I had a guy put points in a chevy years ago. He disturbed the lead wire to the coil(inside the distributor) and the rotating parts chewed through it , shorted out, and the car would not run.


----------



## BLK69JUDGE (Jun 10, 2010)

bad 10.00 condenser ... the key got left on ........toasted points...
I hope you have looked into new mufflers
because
when it starts up all the fuel in the exhaust is going to light off and make a nice backfire ,,,,
and might blow a muffler or 2 at the seam ,,,,

st


----------



## bwayney (Apr 27, 2019)

Out of curiosity, after everything is running smoothly and the tune up is complete, what performance mod would be my best bang for the buck? It's a 400 engine with edelbrock heads, and a Holley double pumper carb. Everything else is stock.


----------



## BLK69JUDGE (Jun 10, 2010)

433 's


----------



## PontiacJim (Dec 29, 2012)

bwayney said:


> Out of curiosity, after everything is running smoothly and the tune up is complete, what performance mod would be my best bang for the buck? It's a 400 engine with edelbrock heads, and a Holley double pumper carb. Everything else is stock.


Exhaust. RA cast iron re-pop exhaust manifolds, 2 1/2" duals.


----------



## bwayney (Apr 27, 2019)

BLK69JUDGE said:


> 433 's


What do you mean by this?


----------



## PontiacJim (Dec 29, 2012)

bwayney said:


> What do you mean by this?


LOL, you need to get out more often. Any Pontiac enthusiast knows what 4:33's are. They are the factory mandatory rear axle gear ratio on the 1967-'68 Ram Air powered GTO's, and optional after that. All out racing gear and not great on the highway. Will wake up any engine due to the acceleration factor they provide. So cheap means to go fast, but gas mileage is non-existent, uncomfortable RPM's on the highway, adds additional wear to the engine due to use of hgher RPM's at lower road speeds, may whine, probably will have traction woes, but...........your car will scream when you can hook-up.


----------



## Mine'sa66 (Oct 30, 2019)

bwayney said:


> Out of curiosity, after everything is running smoothly and the tune up is complete, what performance mod would be my best bang for the buck? It's a 400 engine with edelbrock heads, and a Holley double pumper carb. Everything else is stock.

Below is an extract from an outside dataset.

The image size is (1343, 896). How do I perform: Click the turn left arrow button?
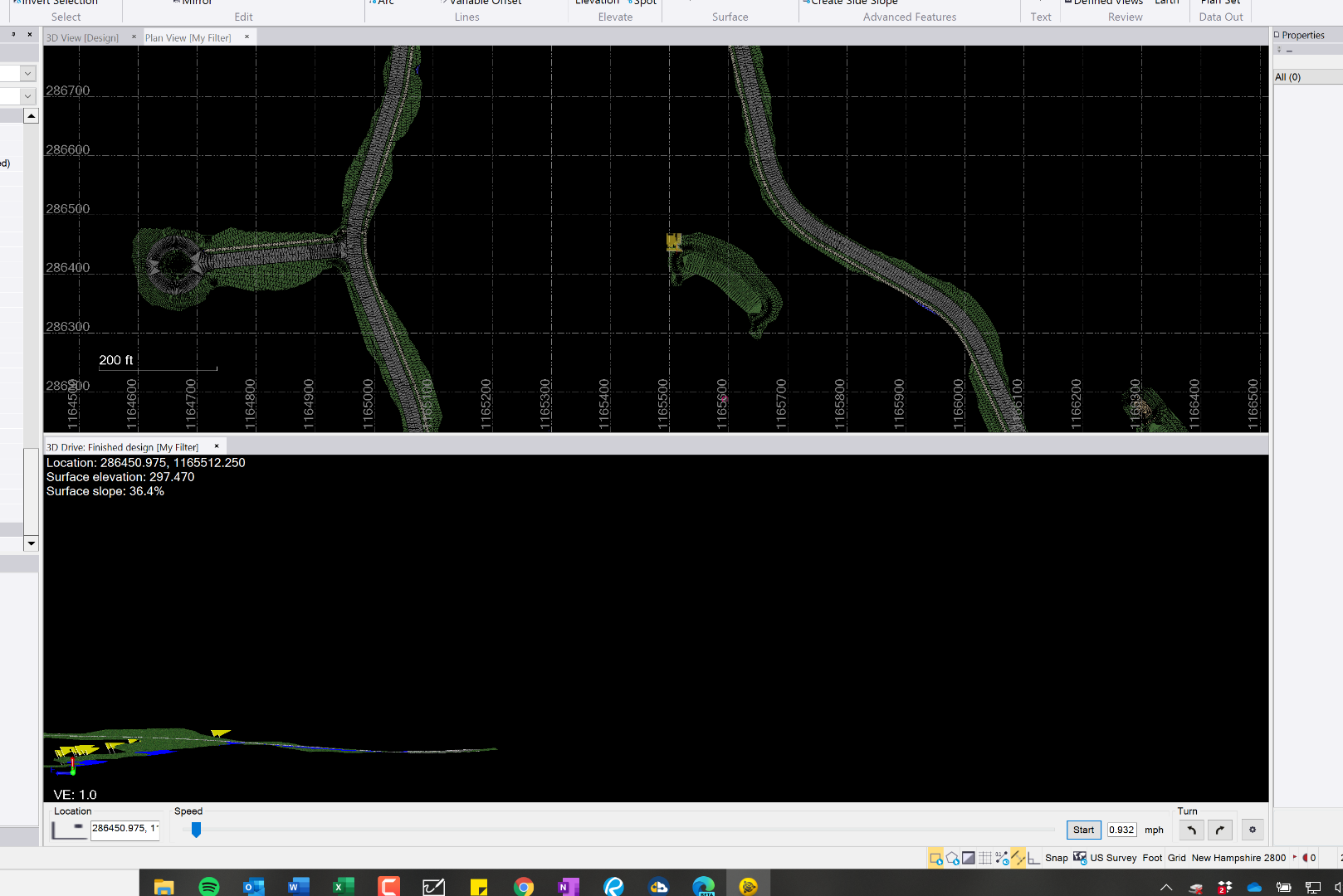(x=1191, y=830)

If you changed the heads/intake/carb, but didn't get a cam to go with it, you will probably gain one heck of a lot from that.
As mentioned, freer flowing exhaust will help a lot. The RA manifolds are a great choice. Of course headers are going to give you the best flow, and they're so darned easy to install on a Pontiac (sarcasm font). Before you change the cam, you'll need to decide what you're going to do for exhaust because that should be taken into account when you select your cam.
4.33 gears will feel like +100 HP, but you only want to go there if you're wanting to be in "on" mode all the time. Particularly if this is an automatic. You will be screaming RPMs just to go 60mph.


----------



## bwayney (Apr 27, 2019)

The car has the 4-speed manual close ratio. I mostly drive this car on the streets, so RPMs won't bother me. Where would be a good place to find 4:33 gears? Ames performance doesn't seem to have anything. I'm very interested in a cam as well. What cam would you recommend with the performance mods it currently has? I would have a shop install the cam.


----------



## pontrc (Mar 18, 2020)

I would go after a ram air spec cam first and try that don’t worry about the 433s


----------



## bwayney (Apr 27, 2019)

So after completing the tune up, they are able to get spark just fine and dandy but they are having a fuel issue now. They believe its my Holly carb.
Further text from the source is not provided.